TEXT SECTION
______________________________

On Tuesday, 18 September 2018 22:30:17 BST james wrote:
> On 9/17/18 10:53 AM, Grant Edwards wrote:
> > On 2018-09-14, james <gar...@verizon.net> wrote:
> >> On 9/13/18 7:52 PM, mad.scientist.at.la...@tutanota.com wrote:
> >>> Actually, we now know what linux it runs and people are starting to
> >>> break it, at least as far as finding bugs.
> >> 
> >> Do enlighten me; what linux (embedded) does ME run? any details are
> >> of interest to me.
> > 
> > It doesn't run Linux.  According to
> > https://en.wikipedia.org/wiki/Intel_Management_Engine It runs Minix 3.
> 
> Minix-3. Hmmmm. I like that fact, but I just to not have any
> extra_energy for another OS/rtos. Power-arch is not an option for me.
> 
> 
> So much good information, I am going to have to ponder a few deep
> choices on controlling the bios/firmware 100%. Perhaps arm64 embedded
> boards with at least (4) gig of ddr-4. Perhaps mobos where open user
> controllable firmware is available.  AMD with PSP, looks as bad
> as Intel-ME?

______________________________

Records from a collection:
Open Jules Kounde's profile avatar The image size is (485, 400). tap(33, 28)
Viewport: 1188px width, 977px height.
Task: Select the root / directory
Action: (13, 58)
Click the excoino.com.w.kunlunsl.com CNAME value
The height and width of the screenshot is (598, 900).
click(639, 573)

______________________________

REQUESTS
1. Can you rewrite the mailing-list thread starting at "On Tuesday, 18" and ending at "interest to me.", replacing "bugs" with "flaws"?
2. Answer these about the mailing-list thread:
(a) What operating system does the linked Wikipedia page say the Intel Management Engine runs?
(b) Which architecture is described as not an option?
(c) How much DDR-4 memory should the arm64 embedded boards have at minimum?

TASK-BY-TASK ANSWERS
1.
On Tuesday, 18 September 2018 22:30:17 BST james wrote:
> On 9/17/18 10:53 AM, Grant Edwards wrote:
> > On 2018-09-14, james <gar...@verizon.net> wrote:
> >> On 9/13/18 7:52 PM, mad.scientist.at.la...@tutanota.com wrote:
> >>> Actually, we now know what linux it runs and people are starting to
> >>> break it, at least as far as finding flaws.
> >> 
> >> Do enlighten me; what linux (embedded) does ME run? any details are
> >> of interest to me.

2.
(a) Minix 3
(b) Power-arch
(c) At least 4 gig